目を開けた翔太は疲れたように息切れをしていた。
「翔太、何をした?」
息を整えてから翔太は口を開いた。
「意識を集中して視覚を無くしました。すると遠くの音まで聞こえるようになりました。体力の消耗は激しいみたいですね...。」
「集中して出来るものなのか?まぁ、それが【スキル】なんだろうな。失えば何かを補えるのか。」
「みたいですね。
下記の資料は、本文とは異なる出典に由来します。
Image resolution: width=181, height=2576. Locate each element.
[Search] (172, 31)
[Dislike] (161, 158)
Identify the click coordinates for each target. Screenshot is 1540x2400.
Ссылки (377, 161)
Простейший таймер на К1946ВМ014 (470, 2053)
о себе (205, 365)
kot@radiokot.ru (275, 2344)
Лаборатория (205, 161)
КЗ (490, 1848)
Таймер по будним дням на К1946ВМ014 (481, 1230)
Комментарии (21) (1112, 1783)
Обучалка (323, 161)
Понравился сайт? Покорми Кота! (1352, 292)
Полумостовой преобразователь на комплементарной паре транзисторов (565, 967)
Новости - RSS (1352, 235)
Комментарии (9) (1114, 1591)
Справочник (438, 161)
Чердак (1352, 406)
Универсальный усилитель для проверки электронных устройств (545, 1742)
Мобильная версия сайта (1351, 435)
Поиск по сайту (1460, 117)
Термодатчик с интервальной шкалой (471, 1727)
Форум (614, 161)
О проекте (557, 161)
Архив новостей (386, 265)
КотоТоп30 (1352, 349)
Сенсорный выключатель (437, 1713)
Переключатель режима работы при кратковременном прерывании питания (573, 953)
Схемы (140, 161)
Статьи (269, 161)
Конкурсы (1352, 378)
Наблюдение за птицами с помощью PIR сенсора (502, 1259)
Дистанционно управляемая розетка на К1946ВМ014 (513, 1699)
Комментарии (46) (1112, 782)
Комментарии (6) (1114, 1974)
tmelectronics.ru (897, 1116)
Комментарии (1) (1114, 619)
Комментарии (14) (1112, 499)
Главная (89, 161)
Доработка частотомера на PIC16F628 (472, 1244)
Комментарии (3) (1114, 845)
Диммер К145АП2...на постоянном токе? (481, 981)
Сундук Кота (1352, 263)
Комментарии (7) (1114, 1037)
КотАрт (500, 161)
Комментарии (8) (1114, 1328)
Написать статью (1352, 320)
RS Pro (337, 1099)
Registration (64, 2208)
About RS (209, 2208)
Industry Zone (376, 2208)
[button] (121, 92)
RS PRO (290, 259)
ミナミさん、そのカッターを貸して貰えますか?」
「ん?いいよ〜」
ミナミは翔太に向かって持っていたカッターを滑らせ、翔太はそれを受け取ると自分の左人差し指を切りつけた。
「......やっぱり。」
「どうしたんだ?」
翔太の人差し指からは血がポタポタと垂れていた。
「痛覚も無くせるみたいです。他を補う事がないものは体力もそんなに消耗しませんね。」
「痛そ〜。あ、痛くないって分かってても見てるこっちは痛そうって事ね!」
「ミナミの能力に【止血】って、なかったか?」
「あったよ〜!あ、もしかして!」
そう言うとミナミは翔太に近づいて行き、血が流れる人差し指を両手で握った。
「どうかな?」
手を離し確認すると、先程まで流れ出ていた血が止まっていた。
「圧迫止血みたいですね。通常より断然早く止まりました。」
ミナミのスキルは他人の止血にも使えるみたいだ。
「後は俺のスキルか...。」
俺のスキルは【観察眼】だ。
翔太やミナミのように読めば分かる能力とは違っていた。
「観察眼とは何ですかね?」
「俺にも分からない。」
「意識すれば発動しないの〜?」
確かにミナミの言うように意識的に発動する能力の気もする。
だが、何をどのように意識をすれば発動するのか見当もつかない。
3人で頭を抱えていると
ペタッペタッ
「!?」
廊下の方から足音が聞こえてきた。
こちらの方へ一直線に向かってきている。